For those of you who don’t remember Wilson’s playing days, he was one heck of a player. When he won the Norris Trophy as the league’s top defenseman in 1981-82, he came within one of hitting the 40-goal mark and hit double figures in goals 13 times during his career. His older brother, Murray, was a worker bee for the Montreal Canadiens and won three Stanley Cups in the 1970s. The admiration Doug Wilson gained for the franchise is something he carries with him now. The Canadiens have always done things the right way, from drafting and developing players to celebrating their stars. Wilson has tried to replicate that philosophy as an executive with the Sharks.
“I’m really lucky to be doing something I love for as long as I have,” Wilson said. “I have a family that, when you think about it, 2,000 games is a lot of road trips, so they’ve supported me in doing what I love. So I think of that. But I also think of all the wonderful people I’ve had the chance to learn from or play with or work with or work for over the years.”

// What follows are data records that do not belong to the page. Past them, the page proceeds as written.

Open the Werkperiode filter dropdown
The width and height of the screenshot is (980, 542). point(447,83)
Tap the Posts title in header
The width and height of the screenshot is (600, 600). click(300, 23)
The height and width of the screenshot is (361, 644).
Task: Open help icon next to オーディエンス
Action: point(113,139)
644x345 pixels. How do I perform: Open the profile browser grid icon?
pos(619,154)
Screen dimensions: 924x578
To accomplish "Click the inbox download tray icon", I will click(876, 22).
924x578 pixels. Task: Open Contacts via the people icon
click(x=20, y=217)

Yes, Wilson feels fortunate. But as they say, you have to be good to be lucky and 1,000 games in both facets is an testament to enduring excellence in both. A lot of guys have played 1,000 games – 306 to be exact – and many of them have been stars and superstars. By the same token, there are a lot of longtime hockey executives, but only three of them before Wilson – Pulford, Bob Clarke and Bob Gainey – have been able to do both play and by a GM for 1,000. There is no real template to becoming a good executive. There have been star players over the years who have been terrible coaches and GMs. And there have been a lot of successful GMs over the years who have had no playing experience. When Jay Feaster led the Tampa Bay Lightning to the Stanley Cup in 2004, he could barely skate and had never played an actual game of hockey at any level.

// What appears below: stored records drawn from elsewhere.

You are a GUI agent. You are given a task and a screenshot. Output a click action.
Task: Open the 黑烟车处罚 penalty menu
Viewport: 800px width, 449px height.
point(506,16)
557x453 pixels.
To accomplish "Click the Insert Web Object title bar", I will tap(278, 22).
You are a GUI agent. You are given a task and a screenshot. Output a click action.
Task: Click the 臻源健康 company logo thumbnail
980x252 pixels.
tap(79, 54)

“For me it’s just a love of the game,” Wilson said. “I love learning every day and I’ve always been curious about learning new things. And I think you can’t be afraid to make mistakes. As a GM, I make more mistakes than anybody in this business, whether it be contracts or trades, but you can’t be afraid to take a swing and you have to learn that mistakes are learning opportunities.”

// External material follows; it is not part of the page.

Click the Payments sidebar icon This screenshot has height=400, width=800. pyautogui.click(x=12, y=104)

Wilson is in a pretty good place these days. His Sharks enter Thursday's game holding down first place in the Pacific Division and have won six in a row. If Patrick Marleau has a big night, he could score his 500th career goal the same night Wilson celebrates his milestone. Joe Thornton is eight assists away from 1,000 and the Sharks are coming off their first appearance in the Stanley Cup final. All the while, Wilson has run things pretty well in San Jose, drafting and developing well and making franchise-changing deals for Thornton and Brent Burns. There have been stumbles along the way to be sure. There have been a number of playoff disappointments and Wilson had to fight for his job when the Sharks missed the playoffs in 2014-15, but he made the appropriate changes and got the Sharks to the final.
But he still hasn’t won the big prize. Pulford won four Cups as a player, Gainey won five as a player and one as a GM, and Clarke won two as a player. Wilson is in the Chicago Sports Hall of Fame for his Blackhawk days and his number has been retired by the Ottawa 67’s, but he’s never won the Cup as a player or GM. You’d think that’s what would drive Wilson at this stage of his career and it does, but more than that he wants to keep building something.
“It’s to build a successful organization to compete every year,” Wilson said. “I’m getting better as a GM every day, I hope."